### RECORDS
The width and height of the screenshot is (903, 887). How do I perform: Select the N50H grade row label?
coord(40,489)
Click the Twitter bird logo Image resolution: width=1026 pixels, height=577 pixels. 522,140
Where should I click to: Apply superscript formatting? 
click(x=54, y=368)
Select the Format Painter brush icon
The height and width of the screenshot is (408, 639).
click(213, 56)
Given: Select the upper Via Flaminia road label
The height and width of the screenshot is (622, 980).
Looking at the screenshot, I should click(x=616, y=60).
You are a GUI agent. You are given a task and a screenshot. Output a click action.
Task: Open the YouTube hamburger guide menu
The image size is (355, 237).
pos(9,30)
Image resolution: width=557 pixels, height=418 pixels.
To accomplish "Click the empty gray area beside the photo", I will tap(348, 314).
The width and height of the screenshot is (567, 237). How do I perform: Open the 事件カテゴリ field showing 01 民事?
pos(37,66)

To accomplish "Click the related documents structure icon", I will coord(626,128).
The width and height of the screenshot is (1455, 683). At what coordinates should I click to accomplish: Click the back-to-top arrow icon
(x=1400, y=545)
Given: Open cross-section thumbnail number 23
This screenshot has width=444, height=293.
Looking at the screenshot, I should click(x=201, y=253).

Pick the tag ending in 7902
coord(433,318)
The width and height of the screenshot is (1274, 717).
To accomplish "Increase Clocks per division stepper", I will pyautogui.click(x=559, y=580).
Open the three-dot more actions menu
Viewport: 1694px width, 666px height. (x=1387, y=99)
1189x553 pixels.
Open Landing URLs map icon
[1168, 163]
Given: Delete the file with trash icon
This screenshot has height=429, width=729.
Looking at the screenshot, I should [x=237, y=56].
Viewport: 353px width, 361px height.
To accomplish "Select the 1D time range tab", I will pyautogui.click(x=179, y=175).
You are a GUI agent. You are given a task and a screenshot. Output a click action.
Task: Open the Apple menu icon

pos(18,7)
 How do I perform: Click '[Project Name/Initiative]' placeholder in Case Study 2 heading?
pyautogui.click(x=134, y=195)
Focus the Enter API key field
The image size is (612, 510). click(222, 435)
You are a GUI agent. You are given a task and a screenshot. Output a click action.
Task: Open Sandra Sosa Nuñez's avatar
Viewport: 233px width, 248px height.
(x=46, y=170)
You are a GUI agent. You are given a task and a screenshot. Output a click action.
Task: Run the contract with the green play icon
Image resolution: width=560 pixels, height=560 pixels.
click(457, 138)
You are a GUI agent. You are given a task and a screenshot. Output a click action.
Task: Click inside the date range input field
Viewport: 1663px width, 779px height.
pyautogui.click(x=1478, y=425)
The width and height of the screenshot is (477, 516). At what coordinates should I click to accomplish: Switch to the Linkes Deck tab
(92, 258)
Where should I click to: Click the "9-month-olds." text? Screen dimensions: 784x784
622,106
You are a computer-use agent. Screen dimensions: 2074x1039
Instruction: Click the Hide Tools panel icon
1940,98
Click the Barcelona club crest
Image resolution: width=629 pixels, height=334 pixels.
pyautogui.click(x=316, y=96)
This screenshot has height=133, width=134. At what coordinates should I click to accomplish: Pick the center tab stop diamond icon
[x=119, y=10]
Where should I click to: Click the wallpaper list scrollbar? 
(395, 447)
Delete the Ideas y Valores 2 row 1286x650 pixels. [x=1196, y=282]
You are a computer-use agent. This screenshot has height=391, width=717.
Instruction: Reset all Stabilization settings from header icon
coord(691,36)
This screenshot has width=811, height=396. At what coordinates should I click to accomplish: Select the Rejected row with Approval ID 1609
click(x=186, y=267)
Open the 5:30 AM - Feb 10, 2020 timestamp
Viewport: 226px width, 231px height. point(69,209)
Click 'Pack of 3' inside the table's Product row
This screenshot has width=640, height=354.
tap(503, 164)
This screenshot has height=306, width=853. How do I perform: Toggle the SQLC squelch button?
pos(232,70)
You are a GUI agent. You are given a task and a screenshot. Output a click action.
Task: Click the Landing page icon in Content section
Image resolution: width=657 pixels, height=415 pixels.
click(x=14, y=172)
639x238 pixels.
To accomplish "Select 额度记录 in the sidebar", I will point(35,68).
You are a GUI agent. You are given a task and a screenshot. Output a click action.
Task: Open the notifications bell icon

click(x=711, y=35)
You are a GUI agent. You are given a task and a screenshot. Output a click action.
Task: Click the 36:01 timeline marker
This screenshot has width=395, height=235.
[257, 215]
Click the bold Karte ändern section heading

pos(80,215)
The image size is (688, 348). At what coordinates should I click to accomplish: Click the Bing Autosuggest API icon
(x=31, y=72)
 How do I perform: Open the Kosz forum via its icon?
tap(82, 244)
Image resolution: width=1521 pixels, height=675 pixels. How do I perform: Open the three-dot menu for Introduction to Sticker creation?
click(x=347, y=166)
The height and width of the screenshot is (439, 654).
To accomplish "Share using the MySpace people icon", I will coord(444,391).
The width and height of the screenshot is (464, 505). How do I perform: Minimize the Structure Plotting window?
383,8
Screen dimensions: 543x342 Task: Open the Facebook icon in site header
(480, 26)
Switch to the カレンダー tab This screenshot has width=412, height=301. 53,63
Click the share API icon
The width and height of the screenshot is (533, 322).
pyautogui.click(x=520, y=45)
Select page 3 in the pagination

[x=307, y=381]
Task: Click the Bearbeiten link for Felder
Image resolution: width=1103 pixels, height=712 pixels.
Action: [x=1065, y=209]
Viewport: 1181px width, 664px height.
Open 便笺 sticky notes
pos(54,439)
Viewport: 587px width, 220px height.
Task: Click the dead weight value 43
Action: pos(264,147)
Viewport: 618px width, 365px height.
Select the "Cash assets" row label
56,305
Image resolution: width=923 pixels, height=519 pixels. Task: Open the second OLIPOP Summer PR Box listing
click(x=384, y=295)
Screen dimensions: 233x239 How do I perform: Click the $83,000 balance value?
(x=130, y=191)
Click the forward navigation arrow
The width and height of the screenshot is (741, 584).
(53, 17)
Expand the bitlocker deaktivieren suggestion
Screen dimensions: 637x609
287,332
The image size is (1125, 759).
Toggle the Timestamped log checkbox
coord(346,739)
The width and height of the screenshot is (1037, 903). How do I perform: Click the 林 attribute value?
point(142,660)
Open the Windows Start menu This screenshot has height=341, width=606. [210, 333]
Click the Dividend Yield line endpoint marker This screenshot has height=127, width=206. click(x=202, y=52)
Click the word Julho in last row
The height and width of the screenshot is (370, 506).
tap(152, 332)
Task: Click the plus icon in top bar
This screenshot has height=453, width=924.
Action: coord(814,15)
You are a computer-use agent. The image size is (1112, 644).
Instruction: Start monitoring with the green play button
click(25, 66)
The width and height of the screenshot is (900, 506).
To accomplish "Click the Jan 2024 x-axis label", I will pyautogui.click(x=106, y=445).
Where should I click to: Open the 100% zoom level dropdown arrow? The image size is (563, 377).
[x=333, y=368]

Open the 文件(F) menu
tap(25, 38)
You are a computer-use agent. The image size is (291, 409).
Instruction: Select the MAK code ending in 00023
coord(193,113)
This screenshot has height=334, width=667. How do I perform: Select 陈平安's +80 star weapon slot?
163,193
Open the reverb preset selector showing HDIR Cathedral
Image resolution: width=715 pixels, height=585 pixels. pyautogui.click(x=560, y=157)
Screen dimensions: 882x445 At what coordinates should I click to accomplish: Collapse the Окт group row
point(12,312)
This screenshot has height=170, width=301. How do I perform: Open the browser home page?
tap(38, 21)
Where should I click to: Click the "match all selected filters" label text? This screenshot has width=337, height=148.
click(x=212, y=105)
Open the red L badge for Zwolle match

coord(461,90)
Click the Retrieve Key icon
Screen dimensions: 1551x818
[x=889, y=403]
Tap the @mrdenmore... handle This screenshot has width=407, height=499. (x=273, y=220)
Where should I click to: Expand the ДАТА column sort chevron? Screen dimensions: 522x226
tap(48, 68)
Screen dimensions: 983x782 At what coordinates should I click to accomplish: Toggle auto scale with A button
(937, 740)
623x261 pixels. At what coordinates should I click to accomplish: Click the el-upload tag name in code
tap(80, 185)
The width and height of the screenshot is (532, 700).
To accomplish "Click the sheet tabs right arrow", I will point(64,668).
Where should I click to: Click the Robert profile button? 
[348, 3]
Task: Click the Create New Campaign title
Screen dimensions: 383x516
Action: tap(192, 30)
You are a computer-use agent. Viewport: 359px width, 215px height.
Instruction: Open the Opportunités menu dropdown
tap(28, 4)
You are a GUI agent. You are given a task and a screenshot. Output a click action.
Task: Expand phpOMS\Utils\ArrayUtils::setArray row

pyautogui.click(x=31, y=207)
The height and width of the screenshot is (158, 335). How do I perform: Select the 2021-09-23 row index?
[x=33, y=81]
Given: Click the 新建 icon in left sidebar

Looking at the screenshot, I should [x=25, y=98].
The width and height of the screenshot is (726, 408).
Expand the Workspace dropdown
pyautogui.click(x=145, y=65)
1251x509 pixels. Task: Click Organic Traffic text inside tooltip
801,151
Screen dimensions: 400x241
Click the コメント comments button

### OBJECTIVE
Copy the entries above word for word, from the line with "Where should I click to: Expand" through the line with "Looking at the screenshot, I should [x=25, y=98].", including both of those lines.

### OUTPUT FOR THIS EXERCISE
Where should I click to: Expand the ДАТА column sort chevron? Screen dimensions: 522x226
tap(48, 68)
Screen dimensions: 983x782 At what coordinates should I click to accomplish: Toggle auto scale with A button
(937, 740)
623x261 pixels. At what coordinates should I click to accomplish: Click the el-upload tag name in code
tap(80, 185)
The width and height of the screenshot is (532, 700).
To accomplish "Click the sheet tabs right arrow", I will point(64,668).
Where should I click to: Click the Robert profile button? 
[348, 3]
Task: Click the Create New Campaign title
Screen dimensions: 383x516
Action: tap(192, 30)
You are a computer-use agent. Viewport: 359px width, 215px height.
Instruction: Open the Opportunités menu dropdown
tap(28, 4)
You are a GUI agent. You are given a task and a screenshot. Output a click action.
Task: Expand phpOMS\Utils\ArrayUtils::setArray row

pyautogui.click(x=31, y=207)
The height and width of the screenshot is (158, 335). How do I perform: Select the 2021-09-23 row index?
[x=33, y=81]
Given: Click the 新建 icon in left sidebar

Looking at the screenshot, I should [x=25, y=98].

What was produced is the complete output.